Presentazione

di Roberto Volpi

L’ultima fatica di Eugenio Serravalle è certamente la sua opera più compiuta e riuscita. Opera che si può decidere di leggere come di non leggere – ça va sans dire. Ma che comunque ci interroga; e interroga, paradossalmente, anche coloro che non la leggeranno e perfino quanti non ne sentiranno neppure parlare. Perché certi concetti, certe argomentazioni, certi dati qui riportati e discussi entrano come a dispetto nel dibattito pubblico, anche quando non si vorrebbe, anche quando sono ad essi precluse le tribune più alte e prestigiose. Perché possiedono non soltanto una loro forza interna, una loro capacità esplicativa di rappresentare cosa e come succede, nella fattispecie, nel campo della sanità pubblica. Ma anche, e vorrei dire soprattutto, una autenticità che si sente, si respira in ogni pagina, in ogni discorso, in ogni valutazione. Autenticità che deriva all’autore dalla sua duplice natura di studioso serio e autorevole, e di pediatra stimato perché costantemente alle prese con i problemi dei bambini mai ridotti ad allarme ed esagerazione, per quanto tocchino la sfera dell’infanzia che più si presta ad allarmi ed esagerazioni, quella della salute.
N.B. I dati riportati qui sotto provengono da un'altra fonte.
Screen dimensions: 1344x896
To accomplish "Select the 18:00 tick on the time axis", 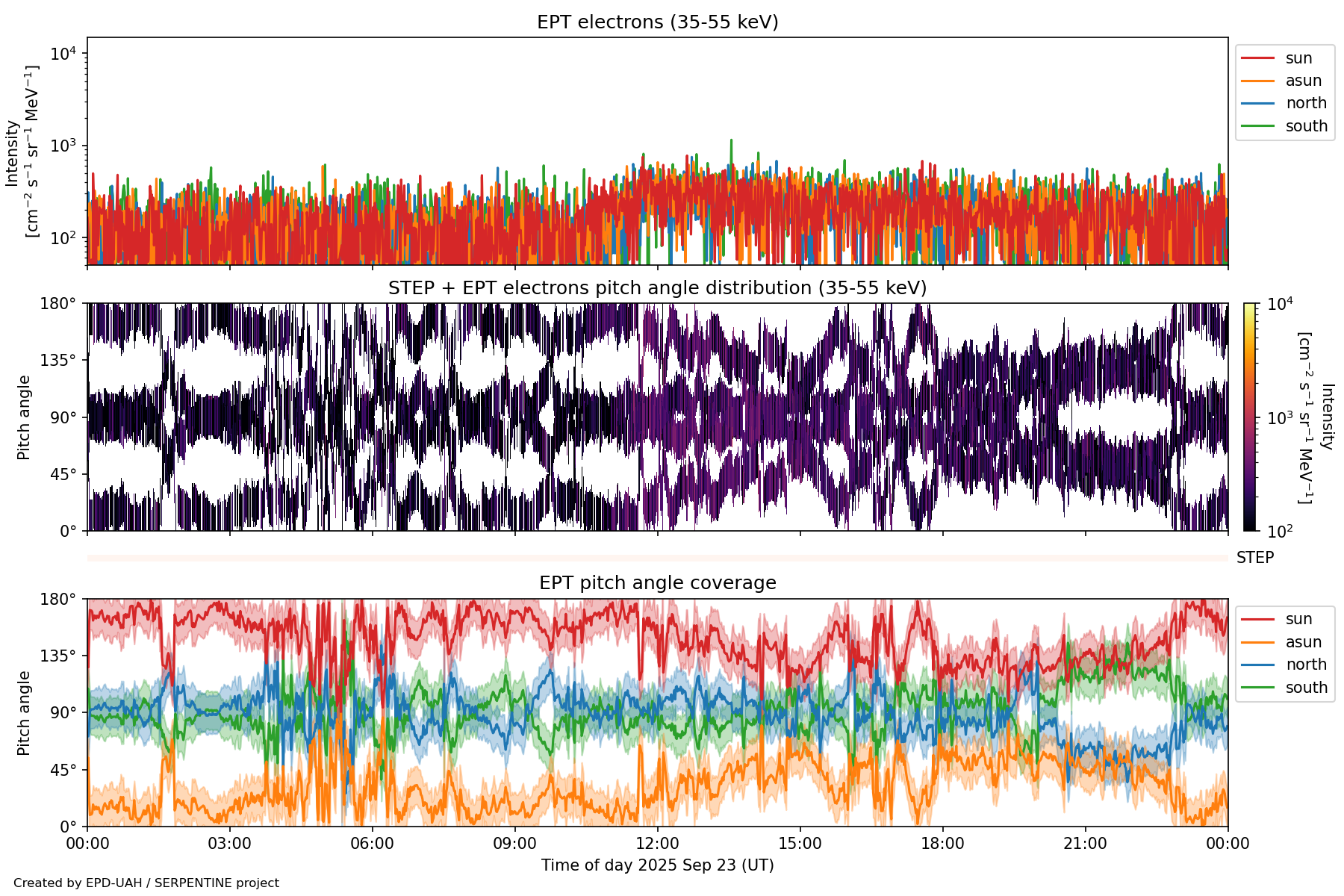I will point(942,844).
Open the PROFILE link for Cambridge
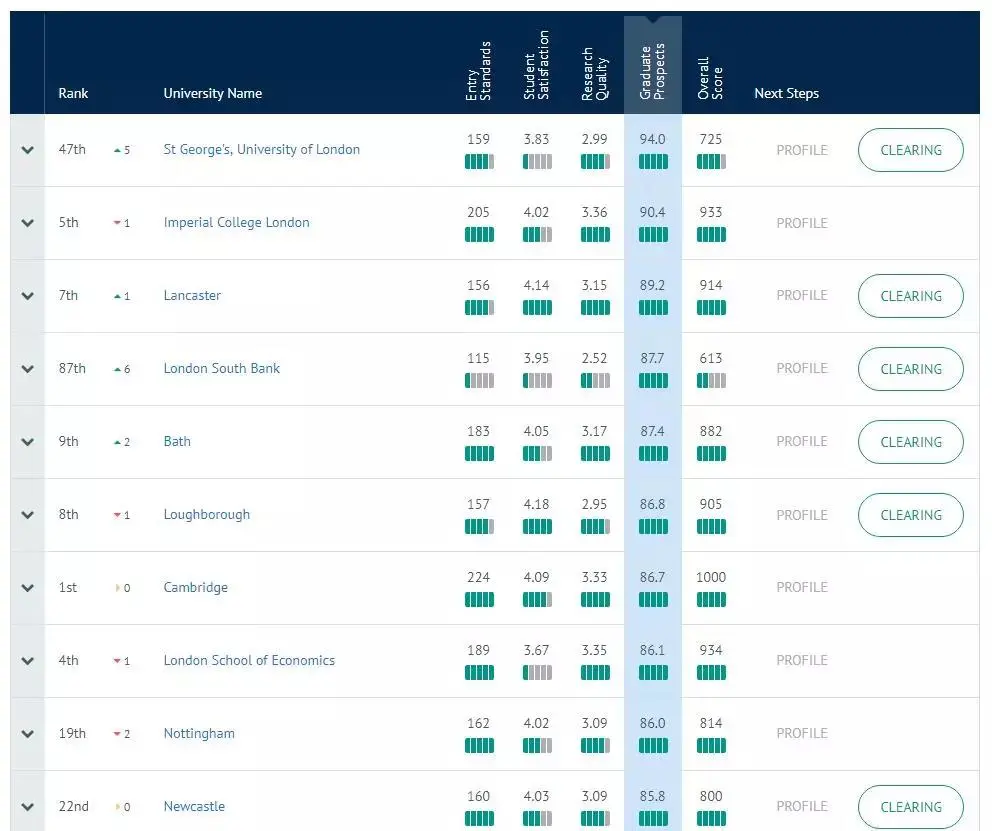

Il lavoro di pediatra sul campo, a contatto con i bambini e i loro problemi – non semplicemente di salute ma di sviluppo e perfino di educazione –, non è in Serravalle un sovrappiù per cercare di dare “corpo” al suo lavoro di studioso ma un “primus” che sorregge quel lavoro, lo indirizza, lo nutre. Questo, rispetto ai suoi precedenti lavori, è ancor più il libro del pediatra che dello studioso. Nella casistica ch’egli porta a supporto delle sue argomentazioni scientifiche non c’è l’inadeguatezza o l’artificiosità che si avverte a volte in operazioni del genere, che partono da posizioni precostituite – e dunque in certo senso ideologiche –, salvo tentare di dar loro sostanza e freschezza con dati che sono poco meno di niente, ovvero fumo, pretesti per sfoggiare una scientificità che latita proprio perché non nasce da “sensate esperienze”. Qui, nelle pagine di Eugenio Serravalle, siamo, e si sente, nel mare addirittura di quelle sensate esperienze – non solo dell’autore, ma vorrei dire di tutta una corrente di pensiero – che proprio per essere tali portano inevitabilmente a ricollocare nel suo argine e a ridimensionare tutta l’esperienza vaccinatoria in Italia e nel mondo occidentale più in generale. Non è, si badi – perfino a dispetto dell’accattivante sottotitolo, di quel “perché non ho vaccinato i miei nipoti1 – un “vaccini sìvaccini no”, un prendere o lasciare, un inappellabile verdetto di condanna di tutta la politica delle vaccinazioni di questi anni, in Italia e fuori. È piuttosto l’invito a ripensare la materia alla luce di una cultura non già alternativa, come sarebbe facile ma ancor più sbagliato etichettarla, e nemmeno alla luce di una controcultura medico-sanitaria che lascerebbe in bocca il sapore di cose già viste, fasi storiche già attraversate, battaglie già combattute e normalmente perdute anche perché immensamente ingenue o presuntuose ma, proprio all’opposto, alla luce di una prospettiva metodologica e filosofica che è insieme umanistica e scientifica, e che sempre meglio e con maggiore efficacia riesce a documentare e interpretare quella materia.